High-spirited, energetic and colorful, the new Jamaican film "Dancehall Queen" is the story of a humble street vendor who finds an unusual way of getting her family out of a harrowing, violence-ridden ghetto. Emotionally engaging, if also too broad and simplistic, this contempo fairy tale boasts such an enchanting lead performance by Audrey Reid that the limited theatrical distribution it is currently receiving in major cities seems deserved. An entertaining movie that offers a pulsating reggae soundtrack and scintillating sights of the vibrant island, pic should also travel the festival road as an all-too-prare sampling from Jamaica. Structure is that of a modern Cinderella story, except there is no Prince Charming. Marcia (Reid) is a dynamic, strong-willed woman, but bringing up her two daughters as a single mom, she can barely manage a meager living as a street vendor, and so has come to depend on the shabby figure of "Uncle" Larry (Carl Davis)……. Emanuel Levy VARIETY MAGAZINE
Trying to shoot a film in the middle of Kingston was like a cross between working in Notting Hill Carnival and a war zone, and I am surprised we managed to pull it off.

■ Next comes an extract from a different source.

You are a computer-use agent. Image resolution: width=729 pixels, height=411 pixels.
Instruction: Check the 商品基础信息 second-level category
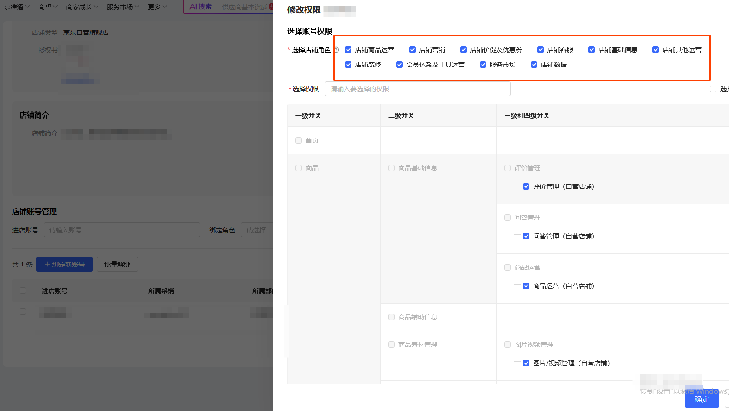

When I first saw The Harder They Come, there were certain lines of dialogue that really struck a chord with us, like “Who’s a bad man? One bad man come out an’ draw”, which became “samples” in our culture before we even knew what samples were. I wanted to do the same thing with Dancehall Queen. In the film there is a scene where the bad man Priest is threatening some potential witnesses, and he says, “Walk and live, talk and bomboclaat dead”. I wrote that as a sample and sure enough, it became one. Talking to young Jamaicans today, when you mention Dancehall Queen, “Walk and live…” is the first thing they’ll recite back to you.
In London Dancehall Queen was premiered in Brixton. Now that was a huge buzz as took place at the very cinema where I had seen ‘The Harder They Come back in the early seventies. In the 21st century film remains a global phenomena in reggae culture.

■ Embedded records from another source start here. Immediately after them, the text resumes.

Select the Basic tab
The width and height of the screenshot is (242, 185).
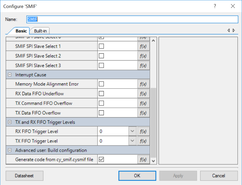pos(22,31)
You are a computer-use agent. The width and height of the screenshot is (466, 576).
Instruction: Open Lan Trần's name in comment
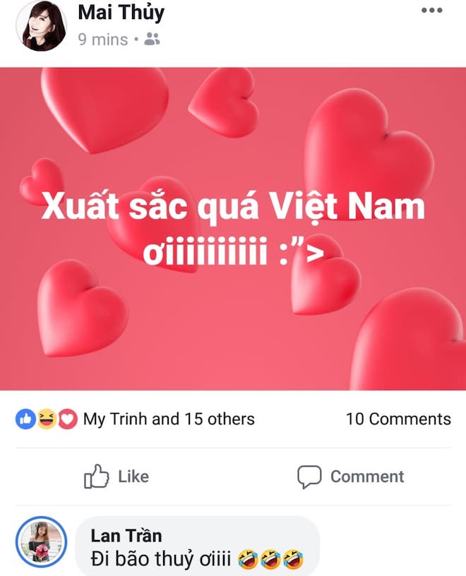[x=126, y=536]
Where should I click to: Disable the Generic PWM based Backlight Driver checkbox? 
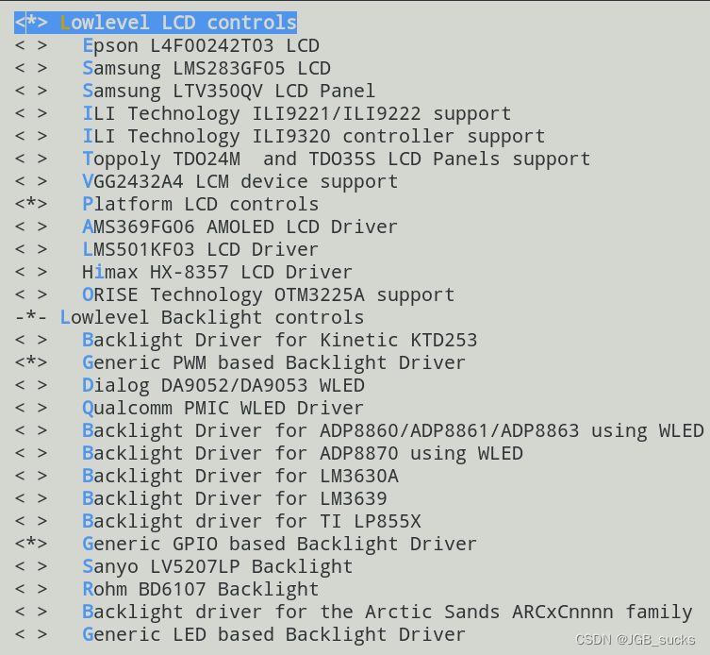point(31,362)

….Y’know I had always thought my first film would be London based but an Idea present by Chris Blackwell provided my first feature film opportunity - so, Jamaica it was. I spent three months rewriting the original script with Suzanne Fenn (it was co-directed by Rick Elgood). I am immensely proud of the film. For me, as a black British man of Jamaican ancestry, to get the thumbs up from the people of Jamaica was moving. When the film was shown in Jamaica there were riots in the street, in the same way there had been for The Harder They Come. The Cineplex was rammed, there were three people trying to fit in one seat. ‘Men In Black’ was showing at the same time, and Dancehall Queen did so well there that they had to take Men In Black off.

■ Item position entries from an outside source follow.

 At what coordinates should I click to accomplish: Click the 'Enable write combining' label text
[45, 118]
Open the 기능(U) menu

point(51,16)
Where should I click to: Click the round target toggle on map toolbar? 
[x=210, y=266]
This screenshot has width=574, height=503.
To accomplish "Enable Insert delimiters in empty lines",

Dancehall Queen is The Harder They Come from a female perspective. It is about a girl called Marcia (Audrey Ried), a humble street vendor who through the world of dancehall escapes to a better life. Call it Cinderella without a Prince Charming coming to the rescue—Marcia created her own luck. I was drawn to this female driven story as from my point of view it was the women of Jamaica that were making all the social changes. All the guys just want to be Ivan from ‘The Harder They Come’.
2004 ‘One Love’ (90 min. feature co-directed with R. Elgood).
Premiered at Cannes this is a love story shot on location in Jamaica starring Bob’s son Ky-mani Marley.
In 2003 Rick Elgood and I were approached to do a film called One Love, which is described as a “feel good” film. With Rick at the helm it looks fantastic and certainly make the most of its Jamaican location. On the set I was responsible for working with the cast, a mixture of first-timers and pros to get the best and most authentic results. It starred Ky-mani Marley, Idris Elba and Cherinne Anderson. She was cast for One Love because of her riveting performance (her first) in Dancehall Queen and because I remembered that she use to sing whilst waiting for her takes on set. A diamond in the rough.